#### Prompt:
Return the items starting at the line that contains "This screenshot has height=720, width=1280. Task: Click" and ending at the line that contains "Looking at the screenshot, I should [906, 1018].", both included, reproducing each line unchanged.

#### Data for this exercise:
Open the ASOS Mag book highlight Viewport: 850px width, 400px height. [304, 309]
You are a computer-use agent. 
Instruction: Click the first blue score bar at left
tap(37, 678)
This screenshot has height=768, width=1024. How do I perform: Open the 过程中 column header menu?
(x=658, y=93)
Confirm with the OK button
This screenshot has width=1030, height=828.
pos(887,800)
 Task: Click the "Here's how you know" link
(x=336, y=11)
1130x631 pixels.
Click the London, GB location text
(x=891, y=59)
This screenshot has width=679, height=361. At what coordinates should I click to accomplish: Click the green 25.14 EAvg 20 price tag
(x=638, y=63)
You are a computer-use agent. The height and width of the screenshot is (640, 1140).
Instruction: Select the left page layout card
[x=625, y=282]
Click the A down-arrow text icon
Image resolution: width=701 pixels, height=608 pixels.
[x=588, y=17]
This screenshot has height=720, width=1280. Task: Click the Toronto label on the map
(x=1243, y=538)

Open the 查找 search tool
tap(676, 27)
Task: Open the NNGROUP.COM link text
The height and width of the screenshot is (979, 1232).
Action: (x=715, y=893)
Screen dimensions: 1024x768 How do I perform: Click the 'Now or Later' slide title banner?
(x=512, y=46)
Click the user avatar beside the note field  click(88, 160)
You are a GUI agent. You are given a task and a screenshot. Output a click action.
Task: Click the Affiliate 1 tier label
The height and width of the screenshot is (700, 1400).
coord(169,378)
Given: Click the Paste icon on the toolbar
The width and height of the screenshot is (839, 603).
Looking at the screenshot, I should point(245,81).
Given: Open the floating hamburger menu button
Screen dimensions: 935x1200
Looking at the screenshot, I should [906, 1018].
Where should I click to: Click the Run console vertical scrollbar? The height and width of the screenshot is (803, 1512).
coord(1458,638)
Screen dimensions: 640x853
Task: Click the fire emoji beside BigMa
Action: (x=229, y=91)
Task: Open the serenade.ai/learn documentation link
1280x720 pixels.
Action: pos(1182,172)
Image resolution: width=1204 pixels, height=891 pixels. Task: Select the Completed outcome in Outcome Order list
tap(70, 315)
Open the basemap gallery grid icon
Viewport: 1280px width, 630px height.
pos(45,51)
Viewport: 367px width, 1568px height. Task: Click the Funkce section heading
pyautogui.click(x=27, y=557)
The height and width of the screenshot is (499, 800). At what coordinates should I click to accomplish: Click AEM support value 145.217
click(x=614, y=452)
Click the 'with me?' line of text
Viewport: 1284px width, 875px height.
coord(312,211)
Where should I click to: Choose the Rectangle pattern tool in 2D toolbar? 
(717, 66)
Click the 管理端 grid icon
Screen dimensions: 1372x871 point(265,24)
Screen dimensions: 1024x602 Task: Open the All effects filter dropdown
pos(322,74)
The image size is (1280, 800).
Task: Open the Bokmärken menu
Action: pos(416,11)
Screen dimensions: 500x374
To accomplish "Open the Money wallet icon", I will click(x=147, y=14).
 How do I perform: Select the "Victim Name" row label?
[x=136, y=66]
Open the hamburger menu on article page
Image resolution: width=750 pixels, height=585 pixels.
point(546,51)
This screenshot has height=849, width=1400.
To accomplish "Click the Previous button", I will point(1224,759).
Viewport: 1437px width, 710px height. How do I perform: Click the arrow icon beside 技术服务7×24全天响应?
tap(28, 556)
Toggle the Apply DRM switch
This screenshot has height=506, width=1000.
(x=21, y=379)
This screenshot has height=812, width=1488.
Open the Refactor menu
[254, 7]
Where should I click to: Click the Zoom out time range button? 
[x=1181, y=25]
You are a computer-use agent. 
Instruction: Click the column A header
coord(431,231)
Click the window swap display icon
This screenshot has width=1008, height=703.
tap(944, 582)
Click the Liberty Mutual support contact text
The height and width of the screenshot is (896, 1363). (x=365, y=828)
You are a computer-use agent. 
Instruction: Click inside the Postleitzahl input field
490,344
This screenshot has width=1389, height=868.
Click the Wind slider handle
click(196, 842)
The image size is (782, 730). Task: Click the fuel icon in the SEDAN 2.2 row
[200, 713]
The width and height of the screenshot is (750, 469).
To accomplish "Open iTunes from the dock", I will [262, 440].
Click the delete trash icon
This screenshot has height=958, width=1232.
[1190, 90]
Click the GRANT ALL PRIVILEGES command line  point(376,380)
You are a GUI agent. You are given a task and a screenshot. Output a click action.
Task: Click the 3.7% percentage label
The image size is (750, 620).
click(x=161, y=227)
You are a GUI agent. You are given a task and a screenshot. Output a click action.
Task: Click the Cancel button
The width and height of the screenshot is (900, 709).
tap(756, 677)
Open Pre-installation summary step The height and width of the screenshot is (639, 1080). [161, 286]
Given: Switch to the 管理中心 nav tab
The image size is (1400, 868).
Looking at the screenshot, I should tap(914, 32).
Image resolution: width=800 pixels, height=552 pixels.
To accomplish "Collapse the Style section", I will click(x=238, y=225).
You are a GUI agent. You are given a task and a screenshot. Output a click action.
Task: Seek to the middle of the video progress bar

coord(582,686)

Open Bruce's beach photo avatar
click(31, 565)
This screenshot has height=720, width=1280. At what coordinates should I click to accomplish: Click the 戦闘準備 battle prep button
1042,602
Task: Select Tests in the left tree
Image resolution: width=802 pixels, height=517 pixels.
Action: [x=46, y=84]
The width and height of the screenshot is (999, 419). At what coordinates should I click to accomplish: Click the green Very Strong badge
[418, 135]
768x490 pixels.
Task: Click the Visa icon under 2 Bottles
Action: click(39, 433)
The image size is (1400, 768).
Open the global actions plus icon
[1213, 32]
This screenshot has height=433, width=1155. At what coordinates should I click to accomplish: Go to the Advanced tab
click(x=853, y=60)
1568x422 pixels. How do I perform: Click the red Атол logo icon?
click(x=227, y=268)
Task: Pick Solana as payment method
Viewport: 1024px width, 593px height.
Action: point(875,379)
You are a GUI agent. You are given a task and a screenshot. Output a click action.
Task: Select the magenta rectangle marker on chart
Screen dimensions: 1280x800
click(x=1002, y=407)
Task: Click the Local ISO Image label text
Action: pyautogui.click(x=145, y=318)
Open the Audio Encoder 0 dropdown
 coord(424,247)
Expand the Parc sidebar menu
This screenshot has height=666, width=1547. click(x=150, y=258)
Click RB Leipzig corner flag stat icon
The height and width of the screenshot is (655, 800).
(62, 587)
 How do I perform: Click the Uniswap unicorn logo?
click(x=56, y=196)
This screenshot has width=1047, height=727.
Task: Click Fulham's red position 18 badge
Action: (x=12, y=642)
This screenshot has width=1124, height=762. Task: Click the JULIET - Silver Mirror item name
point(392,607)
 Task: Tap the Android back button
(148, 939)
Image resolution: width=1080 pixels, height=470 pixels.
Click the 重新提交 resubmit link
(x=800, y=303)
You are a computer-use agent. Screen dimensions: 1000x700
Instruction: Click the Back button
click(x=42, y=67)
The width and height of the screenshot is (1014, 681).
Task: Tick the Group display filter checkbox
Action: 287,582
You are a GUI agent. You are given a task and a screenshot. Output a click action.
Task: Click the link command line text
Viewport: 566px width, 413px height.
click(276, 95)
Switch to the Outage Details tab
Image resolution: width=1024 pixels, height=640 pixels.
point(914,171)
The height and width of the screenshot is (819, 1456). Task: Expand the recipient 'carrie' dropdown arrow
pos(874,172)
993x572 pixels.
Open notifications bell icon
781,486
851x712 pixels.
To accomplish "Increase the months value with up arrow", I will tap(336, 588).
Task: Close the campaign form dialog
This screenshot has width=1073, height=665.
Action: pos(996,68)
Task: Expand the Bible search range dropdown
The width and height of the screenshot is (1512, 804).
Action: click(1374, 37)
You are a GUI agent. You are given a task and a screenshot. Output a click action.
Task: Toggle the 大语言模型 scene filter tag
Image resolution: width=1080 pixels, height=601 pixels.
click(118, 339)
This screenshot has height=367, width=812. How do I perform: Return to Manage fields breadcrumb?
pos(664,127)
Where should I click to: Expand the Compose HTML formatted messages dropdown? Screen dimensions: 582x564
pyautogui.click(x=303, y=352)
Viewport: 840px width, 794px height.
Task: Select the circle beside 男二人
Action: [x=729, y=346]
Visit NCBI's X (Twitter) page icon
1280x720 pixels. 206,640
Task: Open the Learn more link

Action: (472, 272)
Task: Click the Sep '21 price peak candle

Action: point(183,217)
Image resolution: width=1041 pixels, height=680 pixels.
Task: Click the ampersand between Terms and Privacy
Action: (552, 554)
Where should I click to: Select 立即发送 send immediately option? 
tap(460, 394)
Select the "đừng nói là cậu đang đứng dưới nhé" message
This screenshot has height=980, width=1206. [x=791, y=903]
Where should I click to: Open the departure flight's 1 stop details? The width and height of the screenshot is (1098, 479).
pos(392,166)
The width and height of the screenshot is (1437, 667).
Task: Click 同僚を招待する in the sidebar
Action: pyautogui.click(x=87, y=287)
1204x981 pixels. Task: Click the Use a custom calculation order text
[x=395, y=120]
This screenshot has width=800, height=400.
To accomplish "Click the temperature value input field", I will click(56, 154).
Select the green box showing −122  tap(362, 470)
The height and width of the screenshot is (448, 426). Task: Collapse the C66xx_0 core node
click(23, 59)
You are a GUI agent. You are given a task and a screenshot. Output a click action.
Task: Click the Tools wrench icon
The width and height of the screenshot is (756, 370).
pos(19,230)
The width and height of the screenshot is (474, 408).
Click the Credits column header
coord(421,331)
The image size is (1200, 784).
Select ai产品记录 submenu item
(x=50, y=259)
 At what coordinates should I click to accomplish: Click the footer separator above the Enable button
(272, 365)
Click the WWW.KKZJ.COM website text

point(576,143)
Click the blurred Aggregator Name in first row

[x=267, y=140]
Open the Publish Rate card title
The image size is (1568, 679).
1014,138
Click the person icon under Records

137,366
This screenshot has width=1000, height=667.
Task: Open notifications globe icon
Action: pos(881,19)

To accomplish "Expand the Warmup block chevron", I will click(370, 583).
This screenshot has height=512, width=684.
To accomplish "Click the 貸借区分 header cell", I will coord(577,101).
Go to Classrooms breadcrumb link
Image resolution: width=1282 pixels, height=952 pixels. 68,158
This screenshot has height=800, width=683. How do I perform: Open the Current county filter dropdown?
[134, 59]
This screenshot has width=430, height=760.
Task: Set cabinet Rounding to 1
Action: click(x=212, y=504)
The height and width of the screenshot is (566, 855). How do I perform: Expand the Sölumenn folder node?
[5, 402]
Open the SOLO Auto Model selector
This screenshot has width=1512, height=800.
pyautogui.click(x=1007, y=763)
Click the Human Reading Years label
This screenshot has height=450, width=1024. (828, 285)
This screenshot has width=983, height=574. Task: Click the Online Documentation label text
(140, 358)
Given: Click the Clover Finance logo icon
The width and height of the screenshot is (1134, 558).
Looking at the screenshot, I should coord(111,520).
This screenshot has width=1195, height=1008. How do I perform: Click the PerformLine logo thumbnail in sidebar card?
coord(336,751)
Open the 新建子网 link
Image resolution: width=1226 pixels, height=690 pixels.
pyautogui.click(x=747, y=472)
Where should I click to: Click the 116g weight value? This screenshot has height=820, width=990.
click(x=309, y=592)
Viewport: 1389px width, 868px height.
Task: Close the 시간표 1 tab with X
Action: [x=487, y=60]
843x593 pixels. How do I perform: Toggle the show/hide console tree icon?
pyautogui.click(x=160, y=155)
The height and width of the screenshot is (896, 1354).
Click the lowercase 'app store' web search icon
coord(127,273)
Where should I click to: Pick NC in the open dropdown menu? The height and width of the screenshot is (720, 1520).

#### Result:
This screenshot has height=720, width=1280. Task: Click the Toronto label on the map
(x=1243, y=538)

Open the 查找 search tool
tap(676, 27)
Task: Open the NNGROUP.COM link text
The height and width of the screenshot is (979, 1232).
Action: (x=715, y=893)
Screen dimensions: 1024x768 How do I perform: Click the 'Now or Later' slide title banner?
(x=512, y=46)
Click the user avatar beside the note field  click(88, 160)
You are a GUI agent. You are given a task and a screenshot. Output a click action.
Task: Click the Affiliate 1 tier label
The height and width of the screenshot is (700, 1400).
coord(169,378)
Given: Click the Paste icon on the toolbar
The width and height of the screenshot is (839, 603).
Looking at the screenshot, I should point(245,81).
Given: Open the floating hamburger menu button
Screen dimensions: 935x1200
Looking at the screenshot, I should [906, 1018].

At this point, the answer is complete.